Не дожидаясь ответа, он шагнул к двери. На пороге обернулся на мгновение. Эда стояла, прислонившись к стене, опустив голову так, что прямые светлые волосы полностью скрыли ее лицо.
…Ермилов вышел на темную улицу и в растерянности остановился.
— Болван! — сказал он сам себе, не представляя, как будет добираться до отеля.
Олег прошелся по дороге туда-сюда и решительно вытащил из кармана телефон. Сейчас он был бы рад увидеть и своего соглядатая в любой футболке, чтобы тот указал ему дорогу к людным центральным улицам Ларнаки.
— Алексей, я не поздно?
— Чего? — не слишком вежливо откликнулся Руденко. Очевидно, Ермилов отвлек его от какого-то многополезного дела.
— Не знаю, как вызвать такси.
— Спроси на ресепшене. Ты что, ребенок?
— Я не в гостинице. На улице, причем не знаю названия, — смущенно признался Олег.
— Ты чего, пьяный?
— Как стеклышко. Тут такая история…
— Вляпался все-таки, — констатировал Алексей. — А я вздохнул было свободно. Пройди по улице, посмотри, нет ли табличек.
В итоге Олегу удалось найти одинокий указатель, около которого он и дождался такси, вызванного Руденко.
…Едва Ермилов скрылся за дверью, Эда набрала номер телефона на мобильном.
— Он ушел, — тусклым голосом сообщила Метс. — Даже не прошел в гостиную.
— Значит, тебе не очень нужно гражданство. Ты совсем не старалась. Учитывая твою родословную, ты не получишь гражданство, пока сама не проявишь свою выраженную лояльность.
— Что мне теперь делать? Может, попробовать поехать к нему?
— Дура! В отеле нет аппаратуры!.. Ладно, — ее собеседник сбавил обороты. — Так, оставайся работать в гостинице. Место бойкое, может, понадобишься.
— Меня это не устраивает. По-моему, уже пора выполнить обещанное.
— Перебьешься!
— А если я сейчас поеду в гостиницу к этому русскому, — Метс говорила медленно, словно нехотя, — и расскажу ему, что ты пытался подложить меня под него?
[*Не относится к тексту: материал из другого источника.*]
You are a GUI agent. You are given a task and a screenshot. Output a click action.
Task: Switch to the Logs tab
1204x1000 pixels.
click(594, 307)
И под тех других, которые тебя интересовали. Поеду в Россию… Здесь меня ничего хорошего не ждет. Или все-таки ты сделаешь, что обещал?
Линли просто отключил мобильный.
Она посмотрела на телефон. Дисплей медленно погас. Эда хотела позвонить Кифу, но сообщать ей было нечего. Он сам у них на крючке, уже давно стал агентом SIS
[2], завербованным и состоящим в рядах ИРА
[3].
Эда зашла в комнату и взяла книгу с низкого журнального столика. Из-под обложки вытащила фотографию.
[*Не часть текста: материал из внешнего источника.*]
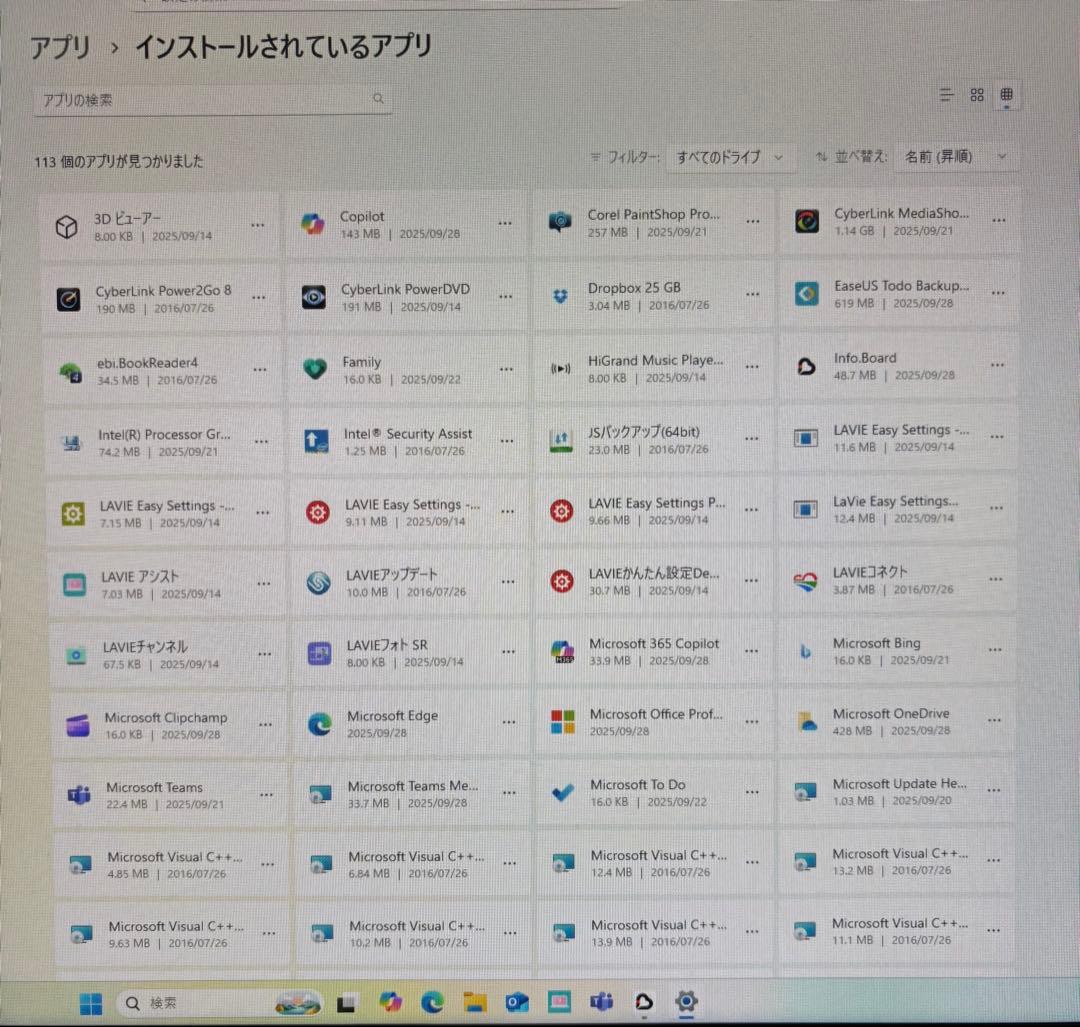
Task: Click the アプリ breadcrumb link
Action: [x=60, y=46]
1996 год — чемпионат Европы в Англии. На заднем фоне толпы ликующих болельщиков, лица их раскрашены в цвета флагов Германии. Эда с Клифом попали на их трибуну и даже навесили себе на шеи черно-красно-желтые шарфы. Обнявшись, они запечатлены на фото одним из немцев.
Эда была счастлива еще два часа после того, как сделали этот снимок. Затем в номере дешевой гостиницы, где они жили, Киф сидел на краю незастеленной кровати, опустив голову, и говорил, говорил… Она запомнила его сгорбленную спину с дорожкой позвонков, с двумя рубцами от огнестрельного и ножевых ранений, его кудрявую голову, тень на лице…
После откровений Кифа ее жизнь разделилась на «до» и «после». Так, словно между ними пролегла цепочка позвонков Кифа.
«До» была Эстония, остров Аэгна, где она проводила лето у бабушки, которая работала администратором дома отдыха. Старые военные постройки на острове, огромные валуны, песчаные дюны и сосны, тьма комаров и черники в чистом густом лесу, холодные воды Балтики, в которые она бесстрашно ныряла.
Дворик в Таллине, небольшой, европейский, вежливые хозяйки-соседки в клетчатых фартуках, вешающие почти стерильное белье. Отец — партийный секретарь Морского района, а учитывая, что город состоял всего из четырех таких районов, несложно догадаться, в каком достатке жила семья Метс. Эда, увлекшаяся мотоспортом, имела несколько мотоциклов, лучшее немецкое снаряжение, красивые комбинезоны и надежные импортные шлемы для соревнований. Она без труда попала в сборную команду.
А в 1991 году все закончилось. Но это еще было «до» — отец был жив, и хоть его отстранили от работы, избавляясь от коммунистов, он все же имел вес в городе, друзей, так как никому зла никогда не делал. Из команды Эда не вылетела, но и лидирующих позиций не занимала, хотя по объективным показателям оставалась первой.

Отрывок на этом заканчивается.